Bergame est le dernier représentant italien en C1. Et cette saison, il adore jouer les clubs allemands.
Retrouver l’Atalanta à ce stade, après son piètre début de saison est par contre une surprise de taille, même pour les plus fervents des supporters de la «Dea».
Le départ de l’emblématique Gian Piero Gasperini, pour l’AS Rome après neuf saisons et un sacre en Ligue Europa, en 2024, a en effet secoué le club lombard.
Son successeur Ivan Juric, dont la nomination avait suscité bien des réserves, n’a tenu que trois mois. Il a été licencié le 10 novembre alors que l’Atalanta était 13e de la Serie A et n’avait gagné que deux matches, pour sept nuls et deux défaites. L’arrivée de Raffaele Palladino, ancien entraîneur de Monza et de la Fiorentina qui a longtemps tenu la corde pour succéder à Gasperini avant que Juric ne lui soit préféré, a relancé l’Atalanta, sans toutefois faire des étincelles.
Dortmund s’en souviendra longtemps
Son équipe qui n’a concédé que six défaites toutes compétitions confondues lors des cinq derniers mois, s’est repositionnée à la 7e place et, en Ligue des champions, a notamment écœuré Francfort (0-3) et surclassé Chelsea (2-1). Et les Bergamasques ont, selon leur coach, écrit «l’une des plus belles pages de l’histoire du club» en terrassant Dortmund en barrages. Battus 2 à 0 à l’aller, ils ont submergé le Borussia 4 à 1 au retour, avec le but de la qualification inscrit au bout du temps additionnel.
Palladino a pourtant perdu son principal argument offensif, le Nigérian Ademola Lookman, auteur d’un triplé en finale de la Ligue Europa 2024 et parti à l’Atlético Madrid en janvier.

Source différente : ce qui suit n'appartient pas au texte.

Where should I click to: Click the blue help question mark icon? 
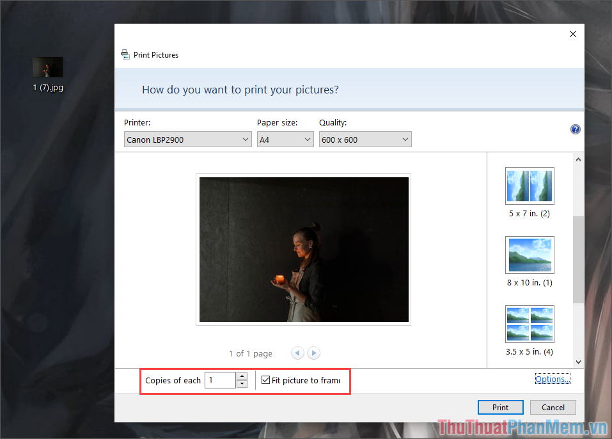click(575, 129)
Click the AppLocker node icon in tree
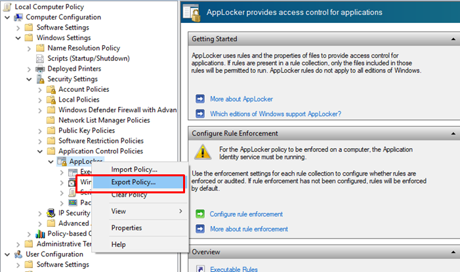 (x=62, y=161)
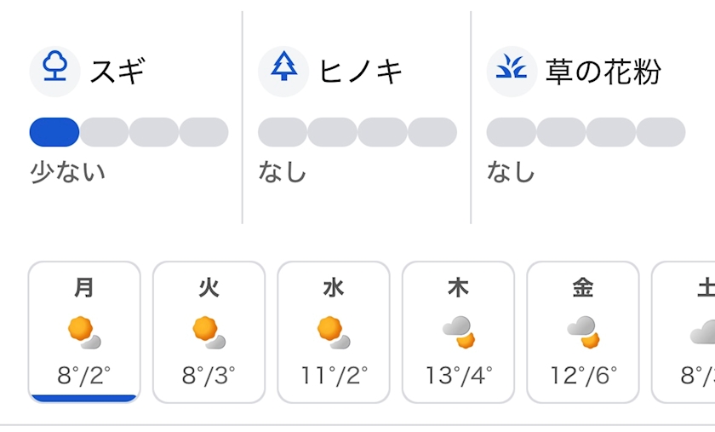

Mais il a dans son effectif celui qui est considéré comme le meilleur gardien de Serie A Marco Carnesecchi, un meneur (Charles De Ketelaere), qui a enfin trouvé un club pour s’épanouir et le revenant Gianluca Scamacca, déjà douze buts au compteur après une saison 2024/2025 blanche sur blessure. Suffisant pour renverser le Bayern et amener l’Italie en quarts?